I'm not going to sell my losers anymore. I don't care how much they drop. I mean I wish I was still holding EBAY long from 1999, because one day its going higher.

If I looked back at all my trades, at one point or another they were down by at least 8%., they probably appreciated by 100% since I sold them for a loss.

Now the only problem I face is how to I prevent the bd from selling me out after Ive run out of money to meet the margin calls.


You're brilliant Mr. Market, maybe you can give me that answer. BY the way how did your strategy of buy and hold work from March 30, 2000 until the market started uptrending again?
 
Let me get this straight now..... Timing is of no importance, and Cutting losses is not a good rule.

Humm, i can say sometimes you can be chased out of a stock, only to find it go higher. However, cutting losses is the Key to the current market.

LOL...MRMARKET, you must be a broker....you sound like one...LOL
 
Quote from SlickRick:

I'm not going to sell my losers anymore. I don't care how much they drop. I mean I wish I was still holding EBAY long from 1999, because one day its going higher.


This is essentially the Gardners' attitude at The Motley Fool, i.e., that as long as you choose wisely (shades of Indiana Jones and the Last Crusade), it won't matter if your losers go to zero; the gains on the winners will more than compensate for those few losses.
 
Quote from lindq:


Finally, I would simply point out that it is sooooo easy to confuse brains with a bull market. On average, the market impacts individual stock movement roughly 75%, so a sharply rising market will always cover a multitude of trading errors. (Like trading without stops.)

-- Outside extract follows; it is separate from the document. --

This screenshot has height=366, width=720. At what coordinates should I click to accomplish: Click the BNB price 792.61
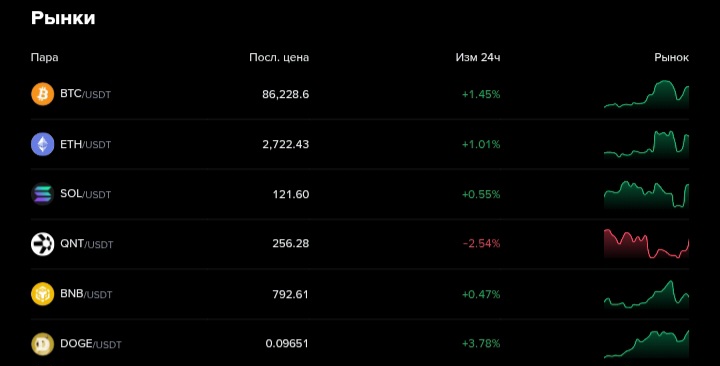click(x=290, y=294)
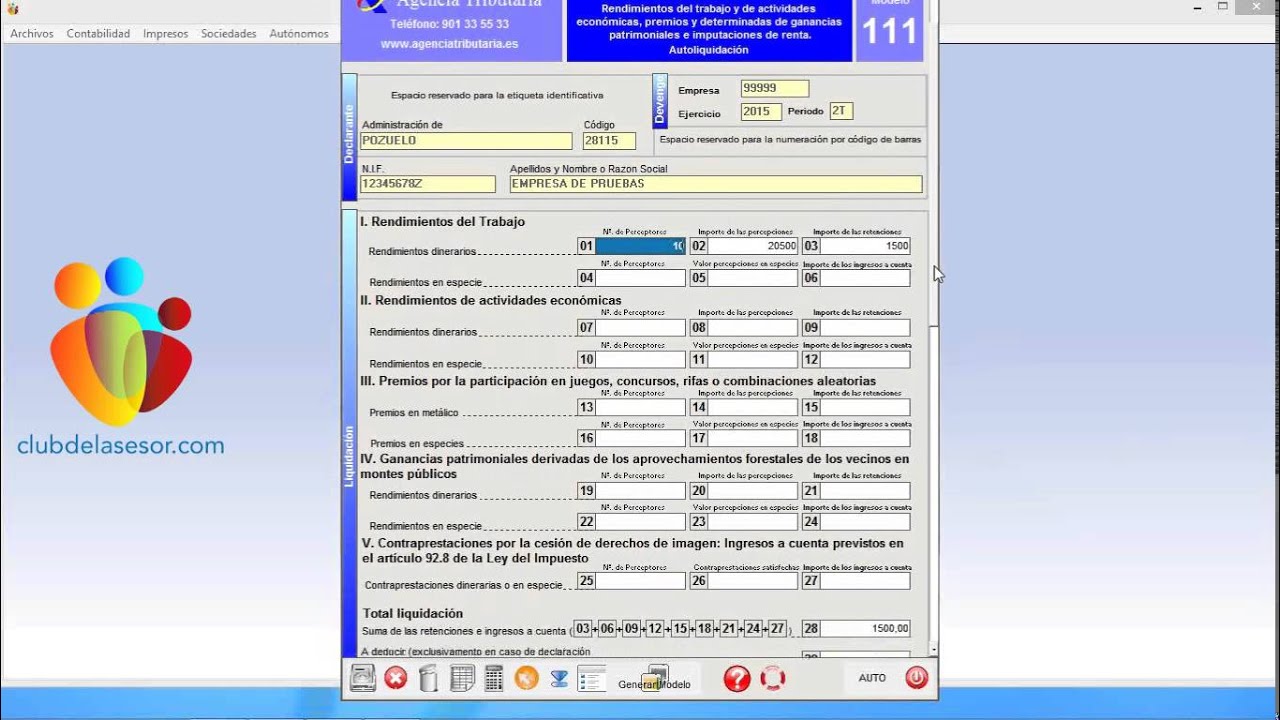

What if the investor/trader has a Wharton MBA, would you still be confused about brains and a bull market?
 
Quote from SlickRick:

I'm not going to sell my losers anymore. I don't care how much they drop. I mean I wish I was still holding EBAY long from 1999, because one day its going higher.

If I looked back at all my trades, at one point or another they were down by at least 8%., they probably appreciated by 100% since I sold them for a loss.

Now the only problem I face is how to I prevent the bd from selling me out after Ive run out of money to meet the margin calls.


You're brilliant Mr. Market, maybe you can give me that answer. BY the way how did your strategy of buy and hold work from March 30, 2000 until the market started uptrending again?

I never invest on margin, that's why I don't get margin calls. My model did very well in year 2000.
 
Not cutting losers?

What if Japan circa 1980's was upon us or Dow 1920's (meaning this up year is just an illusion to a malaise we're about to go through), do we cut losers or wait it out for the long term an be eventually right?

Better yet, stocks have gone up over time as nations have evolved from an agrarian society to an industrial one...what's the next stage, technological society or is this as good as it gets ?
 
Quote from mrmarket:



I never invest on margin, that's why I don't get margin calls. My model did very well in year 2000.

Based on your theory and performance, you should use margin because you never would get a call. Without running a complex model, I'm willing to bet that you'll blow away Buffet in less than a year.

Should I take a mortgage out on the house?